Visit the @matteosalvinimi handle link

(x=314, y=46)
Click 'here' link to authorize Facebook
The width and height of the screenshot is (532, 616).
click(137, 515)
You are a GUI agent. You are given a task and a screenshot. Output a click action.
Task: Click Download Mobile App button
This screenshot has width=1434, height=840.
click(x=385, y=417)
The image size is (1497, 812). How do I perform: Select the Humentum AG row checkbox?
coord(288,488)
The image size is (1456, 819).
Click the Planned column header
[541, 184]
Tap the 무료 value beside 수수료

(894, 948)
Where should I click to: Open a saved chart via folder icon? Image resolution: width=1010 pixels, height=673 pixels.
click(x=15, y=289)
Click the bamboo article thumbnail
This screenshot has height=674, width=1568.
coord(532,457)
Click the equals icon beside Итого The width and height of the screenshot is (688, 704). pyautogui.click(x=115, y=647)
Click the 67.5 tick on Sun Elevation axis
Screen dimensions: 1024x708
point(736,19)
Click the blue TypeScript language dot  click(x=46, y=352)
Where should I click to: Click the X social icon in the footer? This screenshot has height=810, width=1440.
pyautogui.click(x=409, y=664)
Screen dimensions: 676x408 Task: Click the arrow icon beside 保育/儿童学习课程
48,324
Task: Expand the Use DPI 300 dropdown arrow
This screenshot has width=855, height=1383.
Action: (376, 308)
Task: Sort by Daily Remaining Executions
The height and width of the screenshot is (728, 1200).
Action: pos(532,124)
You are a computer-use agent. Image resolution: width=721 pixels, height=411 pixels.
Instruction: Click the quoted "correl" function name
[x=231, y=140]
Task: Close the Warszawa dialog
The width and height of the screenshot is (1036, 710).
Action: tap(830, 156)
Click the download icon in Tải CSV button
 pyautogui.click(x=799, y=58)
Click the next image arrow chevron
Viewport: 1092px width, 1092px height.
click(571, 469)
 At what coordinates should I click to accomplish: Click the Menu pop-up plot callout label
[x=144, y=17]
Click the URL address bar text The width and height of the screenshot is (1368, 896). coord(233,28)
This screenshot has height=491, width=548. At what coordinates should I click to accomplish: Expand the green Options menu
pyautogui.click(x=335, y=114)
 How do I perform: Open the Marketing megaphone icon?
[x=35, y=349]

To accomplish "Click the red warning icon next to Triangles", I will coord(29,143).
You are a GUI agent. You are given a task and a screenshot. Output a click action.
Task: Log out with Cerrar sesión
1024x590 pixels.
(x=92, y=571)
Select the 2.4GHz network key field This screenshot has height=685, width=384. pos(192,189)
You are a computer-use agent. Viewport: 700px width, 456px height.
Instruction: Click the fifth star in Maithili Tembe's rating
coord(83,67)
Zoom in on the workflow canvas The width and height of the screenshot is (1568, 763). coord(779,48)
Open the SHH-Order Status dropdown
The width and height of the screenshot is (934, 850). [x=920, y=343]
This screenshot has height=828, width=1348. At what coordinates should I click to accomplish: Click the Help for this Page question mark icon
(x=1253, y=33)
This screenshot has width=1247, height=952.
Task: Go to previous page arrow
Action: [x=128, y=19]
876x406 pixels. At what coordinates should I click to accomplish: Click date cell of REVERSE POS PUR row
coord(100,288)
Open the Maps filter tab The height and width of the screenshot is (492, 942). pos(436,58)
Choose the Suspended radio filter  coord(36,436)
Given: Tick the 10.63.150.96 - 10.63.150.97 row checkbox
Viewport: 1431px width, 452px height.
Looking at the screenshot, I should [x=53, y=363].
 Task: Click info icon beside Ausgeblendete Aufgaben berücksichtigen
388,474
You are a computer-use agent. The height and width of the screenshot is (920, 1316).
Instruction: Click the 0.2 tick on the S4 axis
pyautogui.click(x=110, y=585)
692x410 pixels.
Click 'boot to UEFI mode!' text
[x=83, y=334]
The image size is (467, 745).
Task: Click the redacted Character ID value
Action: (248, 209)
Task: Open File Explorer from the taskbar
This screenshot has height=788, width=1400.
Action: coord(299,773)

********************

EXERCISE » The requested lines run from the one with "876x406 pixels. At" through the last line of the records. Return them exactly.

SOLVED PROBLEM »
876x406 pixels. At what coordinates should I click to accomplish: Click date cell of REVERSE POS PUR row
coord(100,288)
Open the Maps filter tab The height and width of the screenshot is (492, 942). pos(436,58)
Choose the Suspended radio filter  coord(36,436)
Given: Tick the 10.63.150.96 - 10.63.150.97 row checkbox
Viewport: 1431px width, 452px height.
Looking at the screenshot, I should [x=53, y=363].
 Task: Click info icon beside Ausgeblendete Aufgaben berücksichtigen
388,474
You are a computer-use agent. The height and width of the screenshot is (920, 1316).
Instruction: Click the 0.2 tick on the S4 axis
pyautogui.click(x=110, y=585)
692x410 pixels.
Click 'boot to UEFI mode!' text
[x=83, y=334]
The image size is (467, 745).
Task: Click the redacted Character ID value
Action: (248, 209)
Task: Open File Explorer from the taskbar
This screenshot has height=788, width=1400.
Action: coord(299,773)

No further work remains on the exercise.